Later, at Pilgrim Rest A.M.E. Zion Church in Whistler, Ala., the Rev. Malone Smith Jr. invited Ms. Rice to say a few words.
"The Lord Jesus Christ is going to come on time," she said, "if we just wait."
Miss Vera couldn't wait
Neighbors buried Vera Smith on top of the concrete sidewalk at the edge of the Garden District on Saturday in a crude grave they made of soil and bricks they had unearthed from a little park nearby.
Smith had been dead for four days. She was killed by a hit-and-run driver Tuesday night as panicked residents fled the flooded city and looters descended on her neighborhood. She became one of the hundreds, possibly thousands, who died in the mayhem unleashed by Hurricane Katrina.
Over the next several days, the humid New Orleans heat had rendered her body so unrecognizable that strangers could not tell whether she was a man or a woman, black or white, said John Lee, one of the neighbors who helped bury her.

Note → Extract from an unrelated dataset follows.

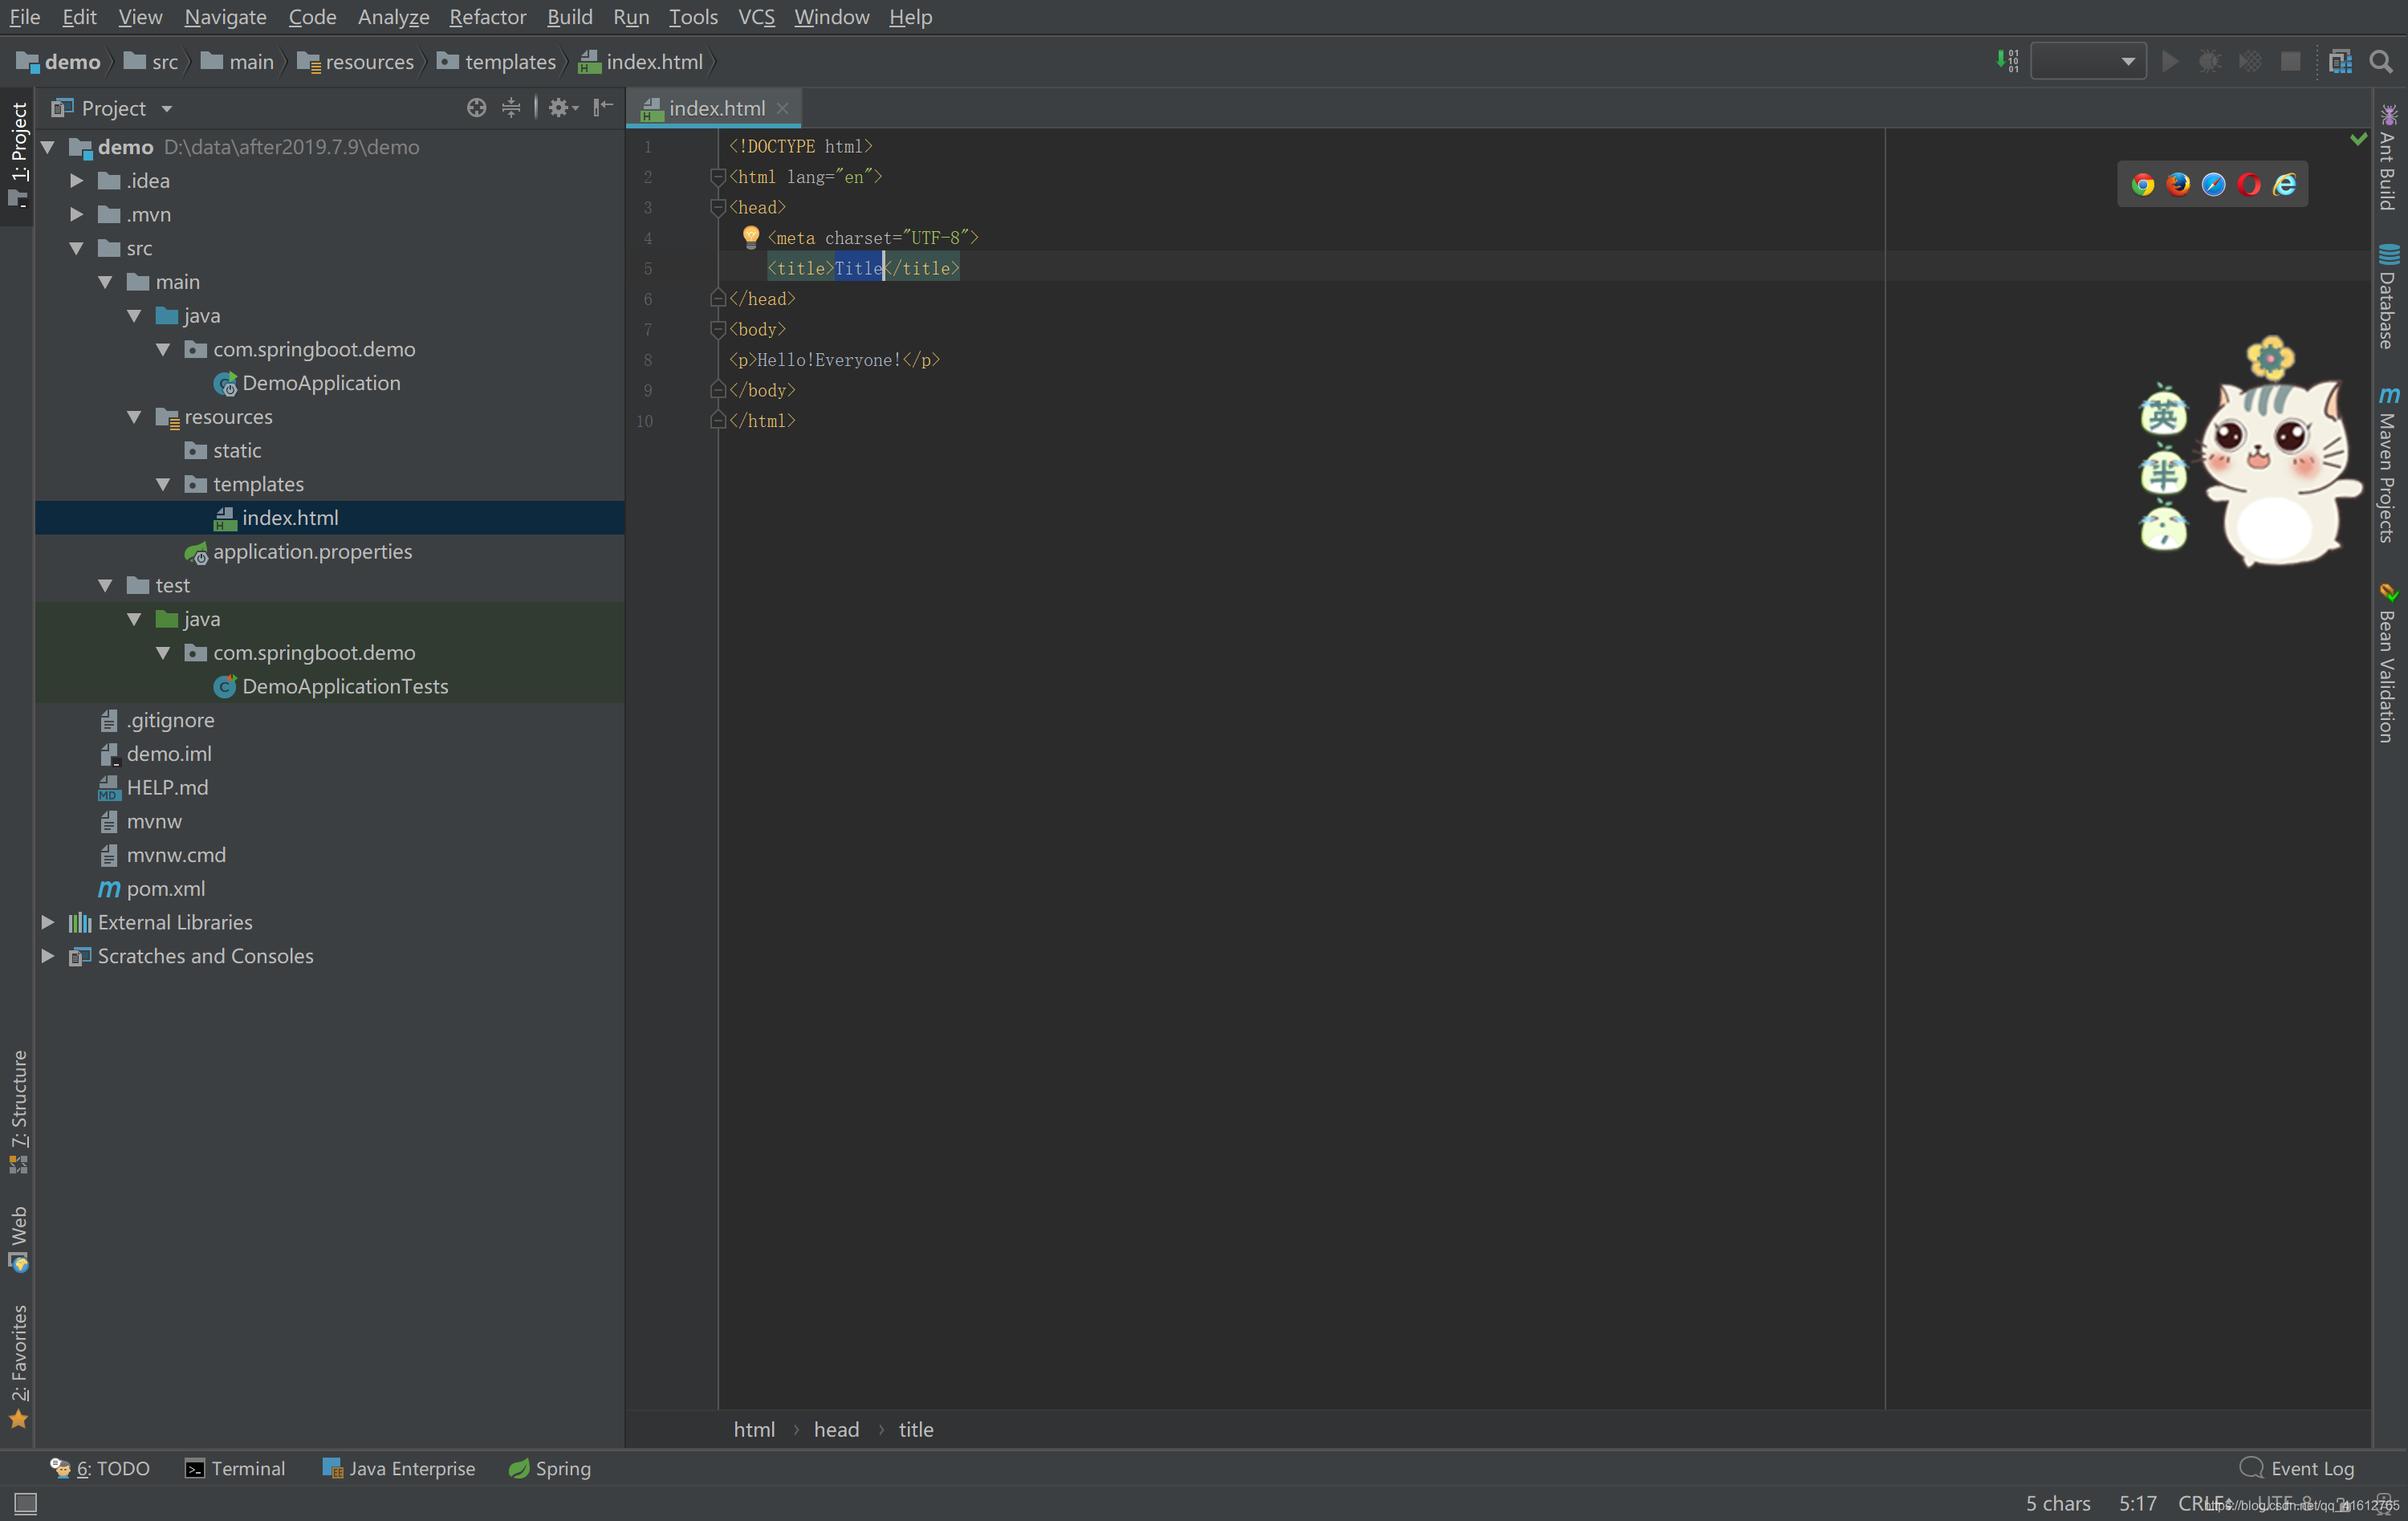Toggle the tool window quick-access button
This screenshot has height=1521, width=2408.
coord(25,1503)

"I saw a bloodied corpse weeping body fluids onto the street," said Lee, who had not known her when she was alive.
But to the neighbors who knew her, she was Vera, the sweet lady in her 60s who had liked shopping and wigs and casinos, whose husband's name was Max and who had adored her two small dogs.
"That's Miss Vera right there," remarked a woman who rode on a bicycle past Smith's fresh grave, before pedaling past the boarded-up, plastered facades of deserted Magazine Street. "We know her."
The police, too overwhelmed by the scale of the humanitarian catastrophe in the city, refused the neighbors' pleas to collect her body. Instead, they spray-painted "29" -- the police complaint code number signifying death in Louisiana -- on the sidewalk near where she lay, along with an arrow pointing at her body.
Unwilling to tolerate the indignity of her abandonment, Smith's neighbors decided to bury her themselves Saturday, joining throngs of New Orleans residents who are simply taking charge of their own incomprehensible problems.
"Let the country see this," wept Maggie McEleney, who wore a respirator pushed up on her forehead as she freed elliptical bricks from an overgrown rock garden and arranged them to frame the grave.
Lee and Patrick McCarthy stabbed the brown earth with their dirty shovels and piled the soil on top of Smith's bloated body. A man in a white SUV pulled over, grabbed an extra shovel and joined the men.
"In this community, everybody's by themselves right now," said Jonea Jones, who paused by Vera's grave on the way to get ice, which she was planning to take from a nearby supermarket that already had been ransacked by looters. "We're looking for help. Pray for us, pray for us."
This is what it says on Miss Vera's grave
Nobody can say when on time is, Dr. Rice. You'd best start praying.
After all, Jesus is probably talking to Miss Vera right now.